Assigned task
With nothing added or dropped, copy the data that follows exactly.
* * * *
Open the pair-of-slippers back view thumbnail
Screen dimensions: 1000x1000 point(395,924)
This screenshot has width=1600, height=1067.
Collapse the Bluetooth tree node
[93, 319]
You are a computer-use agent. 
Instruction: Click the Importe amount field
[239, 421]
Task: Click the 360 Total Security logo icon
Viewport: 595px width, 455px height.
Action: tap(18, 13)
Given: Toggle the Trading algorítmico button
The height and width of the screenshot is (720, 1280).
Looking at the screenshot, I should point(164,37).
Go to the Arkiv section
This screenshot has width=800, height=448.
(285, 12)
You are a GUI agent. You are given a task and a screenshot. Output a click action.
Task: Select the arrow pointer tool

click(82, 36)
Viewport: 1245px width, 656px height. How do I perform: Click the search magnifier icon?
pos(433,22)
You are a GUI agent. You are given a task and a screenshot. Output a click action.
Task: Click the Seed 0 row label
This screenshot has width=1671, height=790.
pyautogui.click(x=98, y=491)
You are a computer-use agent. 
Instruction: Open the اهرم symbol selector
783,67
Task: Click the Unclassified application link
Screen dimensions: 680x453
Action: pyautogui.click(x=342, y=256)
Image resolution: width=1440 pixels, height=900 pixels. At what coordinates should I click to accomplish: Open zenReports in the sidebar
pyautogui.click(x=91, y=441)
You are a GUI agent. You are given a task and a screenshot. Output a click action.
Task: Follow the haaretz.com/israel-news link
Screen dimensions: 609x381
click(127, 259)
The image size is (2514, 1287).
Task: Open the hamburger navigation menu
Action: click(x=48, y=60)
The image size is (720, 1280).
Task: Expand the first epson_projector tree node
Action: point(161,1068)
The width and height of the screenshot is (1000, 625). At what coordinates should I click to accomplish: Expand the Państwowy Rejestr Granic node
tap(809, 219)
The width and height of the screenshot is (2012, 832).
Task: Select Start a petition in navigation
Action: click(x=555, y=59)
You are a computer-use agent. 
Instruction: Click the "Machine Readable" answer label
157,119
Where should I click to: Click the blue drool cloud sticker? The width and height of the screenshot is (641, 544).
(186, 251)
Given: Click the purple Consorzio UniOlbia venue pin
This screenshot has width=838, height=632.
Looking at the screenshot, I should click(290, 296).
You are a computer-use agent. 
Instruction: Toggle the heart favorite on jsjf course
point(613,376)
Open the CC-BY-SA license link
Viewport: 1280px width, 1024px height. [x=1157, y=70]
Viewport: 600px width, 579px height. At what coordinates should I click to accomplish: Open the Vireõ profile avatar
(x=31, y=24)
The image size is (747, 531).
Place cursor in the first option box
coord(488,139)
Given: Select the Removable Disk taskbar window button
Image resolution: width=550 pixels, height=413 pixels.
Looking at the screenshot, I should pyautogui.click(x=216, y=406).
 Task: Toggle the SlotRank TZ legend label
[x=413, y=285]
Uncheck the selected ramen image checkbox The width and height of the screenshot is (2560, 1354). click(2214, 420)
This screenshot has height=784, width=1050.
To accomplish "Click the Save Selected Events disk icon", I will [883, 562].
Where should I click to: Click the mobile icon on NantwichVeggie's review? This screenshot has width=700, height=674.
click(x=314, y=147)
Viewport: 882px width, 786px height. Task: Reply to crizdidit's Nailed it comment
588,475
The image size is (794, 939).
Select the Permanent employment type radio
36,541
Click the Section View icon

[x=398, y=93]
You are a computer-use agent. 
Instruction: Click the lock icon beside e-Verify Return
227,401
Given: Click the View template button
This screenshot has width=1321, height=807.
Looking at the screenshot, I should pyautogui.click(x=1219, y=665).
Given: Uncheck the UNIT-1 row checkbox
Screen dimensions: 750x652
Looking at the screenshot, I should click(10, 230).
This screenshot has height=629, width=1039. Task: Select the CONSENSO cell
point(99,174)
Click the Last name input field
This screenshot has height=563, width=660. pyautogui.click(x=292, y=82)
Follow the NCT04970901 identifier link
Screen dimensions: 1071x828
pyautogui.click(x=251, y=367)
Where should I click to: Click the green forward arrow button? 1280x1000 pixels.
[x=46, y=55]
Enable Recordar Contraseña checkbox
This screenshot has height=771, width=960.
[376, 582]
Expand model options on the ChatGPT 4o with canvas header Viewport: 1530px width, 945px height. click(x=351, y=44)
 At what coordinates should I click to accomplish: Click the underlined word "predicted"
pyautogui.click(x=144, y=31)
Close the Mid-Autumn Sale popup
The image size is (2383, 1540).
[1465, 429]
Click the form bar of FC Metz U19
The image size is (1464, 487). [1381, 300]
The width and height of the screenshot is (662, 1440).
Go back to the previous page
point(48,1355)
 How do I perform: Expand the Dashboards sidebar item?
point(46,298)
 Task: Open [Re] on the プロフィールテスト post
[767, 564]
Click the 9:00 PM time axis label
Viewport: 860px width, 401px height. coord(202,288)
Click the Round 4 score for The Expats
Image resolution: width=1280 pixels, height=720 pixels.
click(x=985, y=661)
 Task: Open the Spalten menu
* * * *
Response to this exercise
Open the pair-of-slippers back view thumbnail
Screen dimensions: 1000x1000 point(395,924)
This screenshot has width=1600, height=1067.
Collapse the Bluetooth tree node
[93, 319]
You are a computer-use agent. 
Instruction: Click the Importe amount field
[239, 421]
Task: Click the 360 Total Security logo icon
Viewport: 595px width, 455px height.
Action: tap(18, 13)
Given: Toggle the Trading algorítmico button
The height and width of the screenshot is (720, 1280).
Looking at the screenshot, I should point(164,37).
Go to the Arkiv section
This screenshot has width=800, height=448.
(285, 12)
You are a GUI agent. You are given a task and a screenshot. Output a click action.
Task: Select the arrow pointer tool

click(82, 36)
Viewport: 1245px width, 656px height. How do I perform: Click the search magnifier icon?
pos(433,22)
You are a GUI agent. You are given a task and a screenshot. Output a click action.
Task: Click the Seed 0 row label
This screenshot has width=1671, height=790.
pyautogui.click(x=98, y=491)
You are a computer-use agent. 
Instruction: Open the اهرم symbol selector
783,67
Task: Click the Unclassified application link
Screen dimensions: 680x453
Action: pyautogui.click(x=342, y=256)
Image resolution: width=1440 pixels, height=900 pixels. At what coordinates should I click to accomplish: Open zenReports in the sidebar
pyautogui.click(x=91, y=441)
You are a GUI agent. You are given a task and a screenshot. Output a click action.
Task: Follow the haaretz.com/israel-news link
Screen dimensions: 609x381
click(127, 259)
The image size is (2514, 1287).
Task: Open the hamburger navigation menu
Action: click(x=48, y=60)
The image size is (720, 1280).
Task: Expand the first epson_projector tree node
Action: point(161,1068)
The width and height of the screenshot is (1000, 625). At what coordinates should I click to accomplish: Expand the Państwowy Rejestr Granic node
tap(809, 219)
The width and height of the screenshot is (2012, 832).
Task: Select Start a petition in navigation
Action: click(x=555, y=59)
You are a computer-use agent. 
Instruction: Click the "Machine Readable" answer label
157,119
Where should I click to: Click the blue drool cloud sticker? The width and height of the screenshot is (641, 544).
(186, 251)
Given: Click the purple Consorzio UniOlbia venue pin
This screenshot has width=838, height=632.
Looking at the screenshot, I should click(290, 296).
You are a computer-use agent. 
Instruction: Toggle the heart favorite on jsjf course
point(613,376)
Open the CC-BY-SA license link
Viewport: 1280px width, 1024px height. [x=1157, y=70]
Viewport: 600px width, 579px height. At what coordinates should I click to accomplish: Open the Vireõ profile avatar
(x=31, y=24)
The image size is (747, 531).
Place cursor in the first option box
coord(488,139)
Given: Select the Removable Disk taskbar window button
Image resolution: width=550 pixels, height=413 pixels.
Looking at the screenshot, I should pyautogui.click(x=216, y=406).
 Task: Toggle the SlotRank TZ legend label
[x=413, y=285]
Uncheck the selected ramen image checkbox The width and height of the screenshot is (2560, 1354). click(2214, 420)
This screenshot has height=784, width=1050.
To accomplish "Click the Save Selected Events disk icon", I will [883, 562].
Where should I click to: Click the mobile icon on NantwichVeggie's review? This screenshot has width=700, height=674.
click(x=314, y=147)
Viewport: 882px width, 786px height. Task: Reply to crizdidit's Nailed it comment
588,475
The image size is (794, 939).
Select the Permanent employment type radio
36,541
Click the Section View icon

[x=398, y=93]
You are a computer-use agent. 
Instruction: Click the lock icon beside e-Verify Return
227,401
Given: Click the View template button
This screenshot has width=1321, height=807.
Looking at the screenshot, I should pyautogui.click(x=1219, y=665).
Given: Uncheck the UNIT-1 row checkbox
Screen dimensions: 750x652
Looking at the screenshot, I should click(10, 230).
This screenshot has height=629, width=1039. Task: Select the CONSENSO cell
point(99,174)
Click the Last name input field
This screenshot has height=563, width=660. pyautogui.click(x=292, y=82)
Follow the NCT04970901 identifier link
Screen dimensions: 1071x828
pyautogui.click(x=251, y=367)
Where should I click to: Click the green forward arrow button? 1280x1000 pixels.
[x=46, y=55]
Enable Recordar Contraseña checkbox
This screenshot has height=771, width=960.
[376, 582]
Expand model options on the ChatGPT 4o with canvas header Viewport: 1530px width, 945px height. click(x=351, y=44)
 At what coordinates should I click to accomplish: Click the underlined word "predicted"
pyautogui.click(x=144, y=31)
Close the Mid-Autumn Sale popup
The image size is (2383, 1540).
[1465, 429]
Click the form bar of FC Metz U19
The image size is (1464, 487). [1381, 300]
The width and height of the screenshot is (662, 1440).
Go back to the previous page
point(48,1355)
 How do I perform: Expand the Dashboards sidebar item?
point(46,298)
 Task: Open [Re] on the プロフィールテスト post
[767, 564]
Click the 9:00 PM time axis label
Viewport: 860px width, 401px height. coord(202,288)
Click the Round 4 score for The Expats
Image resolution: width=1280 pixels, height=720 pixels.
click(x=985, y=661)
 Task: Open the Spalten menu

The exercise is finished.